Because they are so large and potentially important to the health and well-being of humans, it is even more vital to learn everything possible from each of these complex experiments. Given the variability in human populations and the difficulty in designing appropriate controls, the design, conduct and analyses of the results of such experiments rely extensively on statistical approaches to sort out conclusions that are truly supported by the data from those that may seem true. Of particular importance and complexity is the determination of whether a new medicine brings enough benefit compared to risks to be commercialized. Typically, the key question is: does a specific dose of a medicine delivered on a specific schedule to a group of patients with similar phenotypes have an acceptable benefit/risk profile? Statistical analyses play vital roles in supporting these enormously complex and important judgements.
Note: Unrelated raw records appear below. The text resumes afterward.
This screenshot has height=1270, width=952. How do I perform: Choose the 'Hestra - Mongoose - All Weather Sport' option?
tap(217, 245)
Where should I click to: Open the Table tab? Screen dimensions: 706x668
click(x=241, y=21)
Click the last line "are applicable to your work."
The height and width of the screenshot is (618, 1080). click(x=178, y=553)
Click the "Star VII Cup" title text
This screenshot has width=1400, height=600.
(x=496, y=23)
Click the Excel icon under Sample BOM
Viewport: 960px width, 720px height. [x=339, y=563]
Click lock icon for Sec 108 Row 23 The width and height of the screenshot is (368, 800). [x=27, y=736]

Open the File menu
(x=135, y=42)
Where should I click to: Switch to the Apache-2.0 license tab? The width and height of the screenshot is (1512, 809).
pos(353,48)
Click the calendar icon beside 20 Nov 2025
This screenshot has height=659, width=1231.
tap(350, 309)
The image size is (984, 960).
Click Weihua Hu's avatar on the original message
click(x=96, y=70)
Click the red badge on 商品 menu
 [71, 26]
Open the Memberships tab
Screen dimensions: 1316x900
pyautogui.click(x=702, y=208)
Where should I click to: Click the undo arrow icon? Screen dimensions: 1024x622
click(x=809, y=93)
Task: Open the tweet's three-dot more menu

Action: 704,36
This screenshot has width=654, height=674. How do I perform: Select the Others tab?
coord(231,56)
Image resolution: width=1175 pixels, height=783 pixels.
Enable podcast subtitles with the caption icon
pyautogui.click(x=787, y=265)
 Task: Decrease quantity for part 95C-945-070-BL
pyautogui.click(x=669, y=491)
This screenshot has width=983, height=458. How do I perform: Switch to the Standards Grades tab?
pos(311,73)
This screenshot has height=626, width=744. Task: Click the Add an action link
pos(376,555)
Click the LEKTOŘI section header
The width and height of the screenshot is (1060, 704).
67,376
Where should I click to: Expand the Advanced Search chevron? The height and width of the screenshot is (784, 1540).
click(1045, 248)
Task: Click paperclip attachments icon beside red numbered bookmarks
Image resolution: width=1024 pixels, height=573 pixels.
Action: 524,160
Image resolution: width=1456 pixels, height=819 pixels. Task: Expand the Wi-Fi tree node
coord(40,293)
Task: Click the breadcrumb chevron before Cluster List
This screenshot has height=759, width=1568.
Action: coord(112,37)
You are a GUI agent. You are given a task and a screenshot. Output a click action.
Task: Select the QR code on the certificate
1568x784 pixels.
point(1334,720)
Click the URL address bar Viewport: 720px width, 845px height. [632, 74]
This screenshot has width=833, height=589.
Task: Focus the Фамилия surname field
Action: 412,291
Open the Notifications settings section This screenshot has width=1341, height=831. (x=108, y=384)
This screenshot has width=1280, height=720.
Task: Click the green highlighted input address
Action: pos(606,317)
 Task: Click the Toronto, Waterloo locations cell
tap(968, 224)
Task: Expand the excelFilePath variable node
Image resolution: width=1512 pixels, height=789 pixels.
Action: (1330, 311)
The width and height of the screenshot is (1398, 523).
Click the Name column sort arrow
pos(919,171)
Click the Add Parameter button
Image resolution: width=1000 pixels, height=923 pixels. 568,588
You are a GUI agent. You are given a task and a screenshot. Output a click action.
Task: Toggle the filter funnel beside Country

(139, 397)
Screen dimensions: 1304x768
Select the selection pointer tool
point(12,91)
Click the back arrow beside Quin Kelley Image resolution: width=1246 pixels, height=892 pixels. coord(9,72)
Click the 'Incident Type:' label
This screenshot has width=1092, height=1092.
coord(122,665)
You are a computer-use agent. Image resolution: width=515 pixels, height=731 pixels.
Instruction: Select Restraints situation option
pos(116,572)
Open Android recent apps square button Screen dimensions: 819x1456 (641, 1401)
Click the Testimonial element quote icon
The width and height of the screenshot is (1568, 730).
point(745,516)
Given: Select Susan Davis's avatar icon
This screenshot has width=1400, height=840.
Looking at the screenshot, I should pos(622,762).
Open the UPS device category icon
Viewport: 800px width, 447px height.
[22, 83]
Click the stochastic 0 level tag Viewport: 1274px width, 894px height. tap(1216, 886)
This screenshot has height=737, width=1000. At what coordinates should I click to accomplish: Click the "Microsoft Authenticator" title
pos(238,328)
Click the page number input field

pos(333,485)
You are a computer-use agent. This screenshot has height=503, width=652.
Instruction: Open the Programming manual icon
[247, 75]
In my view, the problem in the role of statistical analyses of clinical experiments has been driven by regulatory agencies that, on many occasions, substitute rigorous commitments to specific p values rather than exercising effective judgements about the value of the therapeutic agent in the patient population studied. This attitude has been exacerbated by a variety of “statistical penalties” imposed to protect against the effects of multiple analyses. Secondly, regulators demand that analyses be prioritized as primary, secondary and exploratory. Because statistical penalties are imposed when multiple endpoints are analyzed, clinical experiment lists often must limit the number of primary endpoints. For example, if it makes sense to have two primary endpoints, it is often the case that a statistical penalty is imposed that means p <0.05 is insufficient proof. Obviously, every time one does an analysis, the demand for statistical probabilities goes up exponentially, narrowing choices on primary endpoints. Moreover, regulators often deny approval despite multiple secondary endpoints being positive if the primary endpoint did not meet its predefined statistical significance. Furthermore, post-hoc analyses are generally dismissed. While each of these statistical requirements is in itself reasonable, the overall impact is that effective therapeutic agents may be rejected and arguably, even worse, deep learning from clinical trials is inhibited. These standards, to a large extent, have been adopted by editorial boards of clinical scientific journals. 

Thus, the recent Nature editorial “It’s time to talk about ditching statistical significance” strikes a note that resonates with me. The editors argue not that statistical analyses are inappropriate. Nor do they argue that p values shouldn’t be reported. What they argue, in my opinion, is that rigorous requirements for p values related to primary endpoints cannot substitute for effective scientific judgement. Nor should they provide a justification to reject agents that may be effective. Rather, each clinical experiment should be well designed, thoroughly evaluated and cautiously determined using all the tools available, including statistical analyses. I support their views.